En primer lugar, están las sociedades que tienen por norma que la adscripción a las mismas se mantenga en secreto. O sea, que la sociedad y su actividad –en lo fundamental- son conocidas, pero los miembros mantienen en secreto su pertenencia a la misma.
 
En segundo lugar, encontramos las sociedades cuya existencia se conoce, pero su actividad es mantenida en riguroso secreto. Son entidades sobre las que el secreto no se extiende solo a quiénes son sus integrantes, sino que tampoco se sabe a qué se dedican. Pueden estar cubiertas con una pantalla según la cual su razón social es una, pero en realidad su actividad es distinta.
 
El tercer grado se encuentra cuando la existencia misma de la sociedad se mantiene en secreto. Obviamente, no se registran en ninguna parte ni, en su ámbito, reconocen autoridad alguna fuera de sí mismas. 
 
Conviene aquí añadir una aclaración, sobre lo que no es una sociedad secreta. No lo es la que tiene secretos, pues esto es lo habitual. Las empresas guardan en secreto el desarrollo de sus investigaciones; los abogados, muchos datos de sus clientes; los médicos, los historiales clínicos; los jueces, la formación del sumario; hasta las familias mismas tienen sus intimidades que no quieren que se divulguen. Siempre ha sido así. El extendido término “secretario”, que designa un cargo muy extendido en las sociedades de todo tipo, tenía originamente el significado de “custodio de los secretos”.

Está muy extendida la mentalidad, creada por buena parte de la prensa, que reivindica un derecho a saber y divulgar cualquier cosa, pero se trata de una distorsión que favorece su negocio, que en ocasiones traspasa las fronteras de la dignidad por entrometerse en la intimidad ajena. Los códigos penales no reconocen ese derecho indiscriminado, y en cambio dedican bastantes artículos a penalizar la revelación de secretos.
 
Pasemos al terreno de la religión. Hay bastante gente que piensa que en este como en otros terrenos, lo secreto oculta siempre lo inconfesable. Podría ser, pero no tiene necesariamente por qué ser así. A la vez, lo religioso de por sí tiene una dimensión pública: templos, ceremonias, que, aunque estén reservados a sus miembros, no se ocultan. De ahí que, en principio, la existencia de sociedades secretas sea un elemento extraño a las religiones.
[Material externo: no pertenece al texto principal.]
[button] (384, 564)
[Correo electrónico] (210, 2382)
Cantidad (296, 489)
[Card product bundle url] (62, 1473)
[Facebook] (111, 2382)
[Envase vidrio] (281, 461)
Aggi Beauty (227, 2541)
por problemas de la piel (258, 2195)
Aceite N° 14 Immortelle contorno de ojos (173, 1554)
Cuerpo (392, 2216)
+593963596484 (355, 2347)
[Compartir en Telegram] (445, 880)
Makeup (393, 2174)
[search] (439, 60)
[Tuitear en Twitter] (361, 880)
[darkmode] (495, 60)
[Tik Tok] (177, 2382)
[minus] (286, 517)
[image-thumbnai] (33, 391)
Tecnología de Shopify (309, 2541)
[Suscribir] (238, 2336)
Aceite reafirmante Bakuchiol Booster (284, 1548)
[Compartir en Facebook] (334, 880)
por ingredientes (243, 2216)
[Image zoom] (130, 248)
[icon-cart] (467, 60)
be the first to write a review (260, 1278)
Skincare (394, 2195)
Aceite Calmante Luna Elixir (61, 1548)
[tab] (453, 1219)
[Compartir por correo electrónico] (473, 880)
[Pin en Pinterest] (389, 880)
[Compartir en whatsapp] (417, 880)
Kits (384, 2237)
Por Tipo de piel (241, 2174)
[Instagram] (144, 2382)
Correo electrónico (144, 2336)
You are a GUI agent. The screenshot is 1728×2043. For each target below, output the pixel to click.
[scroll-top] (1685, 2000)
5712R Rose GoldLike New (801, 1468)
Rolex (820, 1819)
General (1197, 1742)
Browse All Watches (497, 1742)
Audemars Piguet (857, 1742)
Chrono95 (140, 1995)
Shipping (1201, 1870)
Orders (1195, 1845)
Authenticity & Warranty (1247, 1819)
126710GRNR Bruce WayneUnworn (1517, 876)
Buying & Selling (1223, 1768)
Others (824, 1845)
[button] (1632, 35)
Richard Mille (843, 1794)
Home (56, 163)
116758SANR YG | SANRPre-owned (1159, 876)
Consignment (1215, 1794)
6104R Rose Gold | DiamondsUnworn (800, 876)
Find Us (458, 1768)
Al ser en cierto sentido la excepción, hay que acudir al motivo de ese carácter, cuál es la causa del secreto.
 
Hay casos en los que el carácter secreto forma parte del núcleo mismo de una religión. Eso ocurre con las religiones esotéricas, particularmente las de carácter gnóstico. Se trata de grupos religiosos cuyos miembros se consideran una élite minoritaria, un grupo selecto que accede a un conocimiento (gnosis en griego, de ahí el término gnóstico) salvador, solo disponible a los privilegiados que han sido iniciados en los misterios que custodia el grupo.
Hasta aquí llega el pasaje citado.